Scion abstracts the execution environment through the Runtime interface. This allows the orchestrator to run agents in diverse environments, from local Docker containers to remote Kubernetes Pods, while maintaining a consistent management API.

The Runtime Interface

Section titled “The Runtime Interface”

Every runtime implementation must satisfy the Runtime interface defined in pkg/runtime/interface.go:

type Runtime interface {
  // Name returns a unique identifier for this runtime (e.g., "docker", "kubernetes").
  Name() string


  // Run starts a new agent instance based on the provided configuration.
  // It returns the unique container/pod ID.
  Run(ctx context.Context, config RunConfig) (string, error)


  // Stop gracefully terminates a running agent.
  Stop(ctx context.Context, id string) error


  // Delete removes all resources associated with an agent (containers, ephemeral storage).
  Delete(ctx context.Context, id string) error


  // List returns a list of agents managed by this runtime, optionally filtered by labels.
  List(ctx context.Context, labelFilter map[string]string) ([]api.AgentInfo, error)


  // GetLogs retrieves the standard output/error logs from the agent.
  GetLogs(ctx context.Context, id string) (string, error)


  // Attach provides an interactive terminal stream to the agent's main session.
  Attach(ctx context.Context, id string) error


  // ImageExists checks if the required container image is available locally.
  ImageExists(ctx context.Context, image string) (bool, error)


  // PullImage downloads the container image from a registry.
  PullImage(ctx context.Context, image string) error


  // Sync synchronizes files between the host and the agent's workspace.
  Sync(ctx context.Context, id string, direction SyncDirection) error


  // Exec runs a one-off command inside the agent's environment.
  Exec(ctx context.Context, id string, cmd []string) (string, error)


  // GetWorkspacePath returns the host path to the container's /workspace mount.
  GetWorkspacePath(ctx context.Context, id string) (string, error)
}

Implementing a New Runtime

Section titled “Implementing a New Runtime”

1. Define the Struct

Section titled “1. Define the Struct”

Create a new file in pkg/runtime/ (e.g., my_runtime.go) and define your runtime struct.

type MyRuntime struct {
    // Add configuration fields (e.g., API client, namespace)
}


func NewMyRuntime(config MyConfig) *MyRuntime {
    return &MyRuntime{ ... }
}

2. Implement the Methods

Section titled “2. Implement the Methods”

Follow these guidelines for key methods:

  • Run: This is the most complex method.

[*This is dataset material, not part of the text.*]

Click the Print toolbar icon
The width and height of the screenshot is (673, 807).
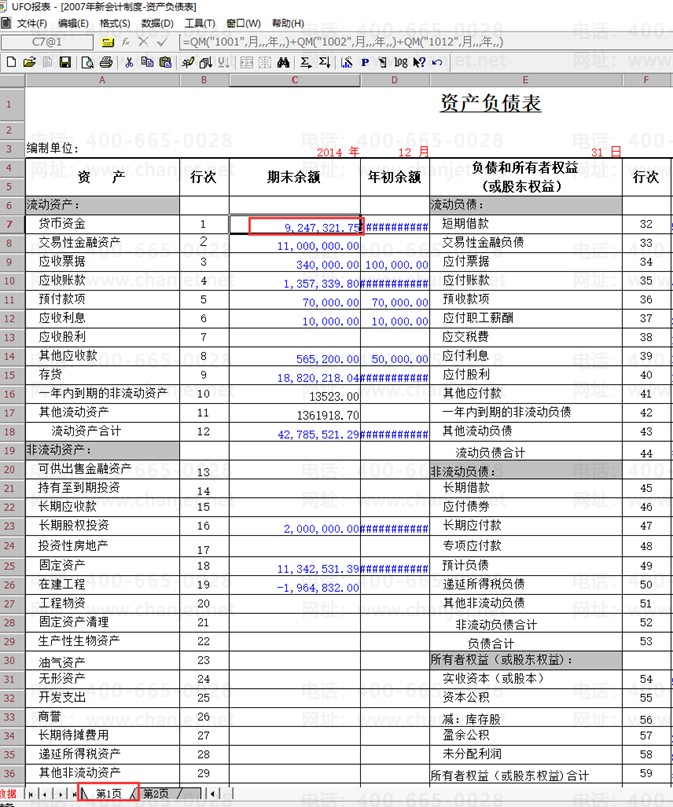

You must handle mounting the agent’s home directory and workspace, injecting environment variables, and setting up the entrypoint (usually wrapping the harness command in tmux).
  • Stop vs. Delete: Stop should be non-destructive (e.g., docker stop), while Delete should clean up all ephemeral resources (e.g., docker rm -v).
  • Attach: Use a PTY-compatible streaming mechanism. For local runtimes, this often involves os/exec with a PTY. For remote runtimes like Kubernetes, use the SPDY/WebSocket exec subprotocol.

3. Register the Runtime

Section titled “3. Register the Runtime”

Add your new runtime to the GetRuntime factory in pkg/runtime/factory.go. This allows users to select it via the profiles section in settings.yaml.

Key Considerations

Section titled “Key Considerations”

Workspace Isolation

Section titled “Workspace Isolation”

The runtime is responsible for ensuring that the agent’s /workspace is isolated. For local runtimes, this is typically done via a bind mount to a dedicated git worktree. For remote runtimes, you may need to implement a sync strategy using rsync, tar snapshots, or a shared volume.

Credential Injection

Section titled “Credential Injection”

Secrets and credentials provided in RunConfig.ResolvedSecrets must be injected into the container.

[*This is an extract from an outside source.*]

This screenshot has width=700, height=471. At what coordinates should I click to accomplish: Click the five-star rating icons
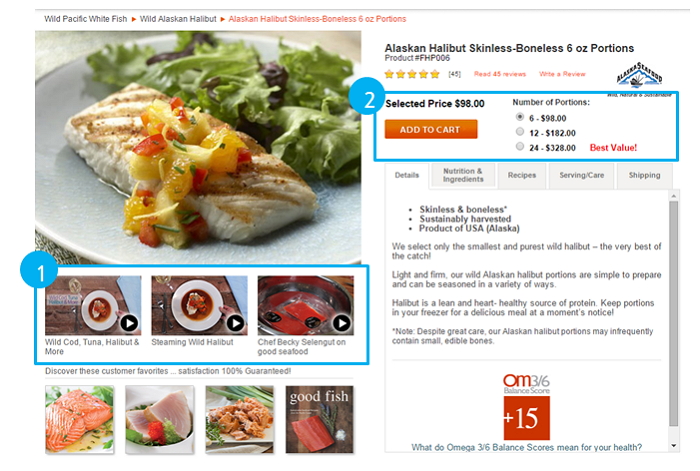412,74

  • Environment Secrets: Injected as environment variables.
  • File Secrets: Written to a secure, ephemeral location and mounted into the container.

Resource Limits

Section titled “Resource Limits”

Respect the api.ResourceSpec provided in the RunConfig. This includes CPU and memory requests/limits, and optionally disk quotas.

Labels and Annotations

Section titled “Labels and Annotations”

Always apply the labels provided in RunConfig.Labels to the underlying container/pod. Scion uses these labels for internal tracking, cleanup, and status reporting.

Testing Your Runtime

Section titled “Testing Your Runtime”

Each runtime should include a comprehensive test suite (e.g., my_runtime_test.go). You can use the mock.go in pkg/runtime/ or existing tests like docker_test.go as a reference for integration testing.